Sin duda, el viejo ex procurador quiso decir que tanto Chipiteguy como Aviraneta eran capaces de cualquier cosa.
Compañero del viejo mordaz era el señor Bedarride, tendero de la vecindad, viejo, de cara inyectada y roja, con la nariz abultada, el bigote largo y caído, que llevaba casi siempre redingote y chaleco de grana.
Bedarride, con su aire embrutecido, era hombre listo y había sabido hacerse su fortuna en el comercio de paños. Era también de una fealdad comercial y trascendía a paño a la legua. Probablemente las emanaciones del paño que había respirado toda su vida habían matizado su alma, dándole un espíritu de pañero indeleble.
A Alvarito le recordó el hombre que voceaba el crimen en el grupo de las figuras de cera que llamaban en la casa del Reducto los Asesinos.
El señor Bedarride, riquísimo, tenía un motivo de pena que le amargaba la vida. Su única hija, Lucía, estaba enferma de la médula. Lucía Bedarride tenía una cara asimétrica desagradable, llena de granos, y una expresión mixta de estupidez, de inquietud y de maldad.
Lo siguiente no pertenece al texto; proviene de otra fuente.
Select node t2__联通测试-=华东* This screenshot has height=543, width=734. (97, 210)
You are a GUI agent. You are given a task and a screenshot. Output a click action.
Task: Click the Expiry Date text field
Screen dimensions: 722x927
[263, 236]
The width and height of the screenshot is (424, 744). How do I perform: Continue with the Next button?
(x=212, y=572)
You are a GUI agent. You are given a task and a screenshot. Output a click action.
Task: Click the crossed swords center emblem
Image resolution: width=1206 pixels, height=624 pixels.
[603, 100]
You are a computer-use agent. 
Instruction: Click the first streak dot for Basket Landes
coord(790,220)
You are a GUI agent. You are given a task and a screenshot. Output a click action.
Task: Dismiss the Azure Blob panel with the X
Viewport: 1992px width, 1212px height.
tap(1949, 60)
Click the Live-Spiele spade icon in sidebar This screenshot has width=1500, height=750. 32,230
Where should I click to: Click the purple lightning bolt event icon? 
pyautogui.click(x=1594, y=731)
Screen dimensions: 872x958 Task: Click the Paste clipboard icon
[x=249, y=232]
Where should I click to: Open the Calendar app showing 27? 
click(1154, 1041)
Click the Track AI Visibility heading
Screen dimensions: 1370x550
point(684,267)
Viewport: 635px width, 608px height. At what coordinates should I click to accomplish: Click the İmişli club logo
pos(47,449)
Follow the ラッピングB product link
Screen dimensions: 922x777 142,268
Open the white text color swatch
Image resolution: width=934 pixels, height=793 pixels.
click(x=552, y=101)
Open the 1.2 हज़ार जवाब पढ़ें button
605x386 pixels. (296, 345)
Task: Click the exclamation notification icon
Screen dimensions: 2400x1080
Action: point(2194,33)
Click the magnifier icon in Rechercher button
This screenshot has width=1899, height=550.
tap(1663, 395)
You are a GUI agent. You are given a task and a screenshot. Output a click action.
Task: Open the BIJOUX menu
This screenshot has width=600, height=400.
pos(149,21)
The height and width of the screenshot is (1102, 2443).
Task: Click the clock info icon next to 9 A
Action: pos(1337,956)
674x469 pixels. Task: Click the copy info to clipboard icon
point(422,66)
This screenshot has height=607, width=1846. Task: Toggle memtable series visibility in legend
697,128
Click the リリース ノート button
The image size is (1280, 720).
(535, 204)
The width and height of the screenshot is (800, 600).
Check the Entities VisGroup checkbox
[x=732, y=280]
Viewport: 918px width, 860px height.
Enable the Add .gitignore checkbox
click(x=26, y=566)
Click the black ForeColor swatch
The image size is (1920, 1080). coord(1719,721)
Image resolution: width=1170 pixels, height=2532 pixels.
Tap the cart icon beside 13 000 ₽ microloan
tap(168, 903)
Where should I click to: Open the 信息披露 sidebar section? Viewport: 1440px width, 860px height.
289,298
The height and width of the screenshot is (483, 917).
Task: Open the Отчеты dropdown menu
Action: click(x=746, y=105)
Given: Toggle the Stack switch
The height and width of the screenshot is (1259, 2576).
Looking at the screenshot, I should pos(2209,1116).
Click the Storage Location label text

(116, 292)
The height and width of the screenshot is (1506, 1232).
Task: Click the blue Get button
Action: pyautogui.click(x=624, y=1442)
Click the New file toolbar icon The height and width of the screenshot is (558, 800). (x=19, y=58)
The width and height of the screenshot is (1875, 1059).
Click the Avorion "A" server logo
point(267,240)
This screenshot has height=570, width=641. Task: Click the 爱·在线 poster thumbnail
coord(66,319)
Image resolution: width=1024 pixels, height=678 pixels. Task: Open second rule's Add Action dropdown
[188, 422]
El médico había dicho al padre que, quizá, si la muchacha se casara, podría desarrollarse y cambiar, y el señor Bedarride buscaba marido para su hija, pensando en conquistarle ofreciéndole una fortuna.
Lucía Bedarride, mala, perversa, tenía ataques de nervios; pegaba a las criadas, y, al ver que los jóvenes no se le acercaban, le daban arrechuchos de cólera.
La señorita Bizot trató de demostrar a Alvarito insidiosamente que para él sería un magnífico negocio el casarse con Lucía Bedarride; pero Alvarito rechazó la proposición con energía.
La Bizot reconoció que la muchacha no tenía ningún atractivo; pero había dinero en cantidad, y con dinero se podían encontrar maneras de indemnizarse. Una mujer como la Bedarride y una querida como su vecina la Nené era una combinación perfecta.
Alvarito se quedó asombrado al oír una proposición de esta naturaleza.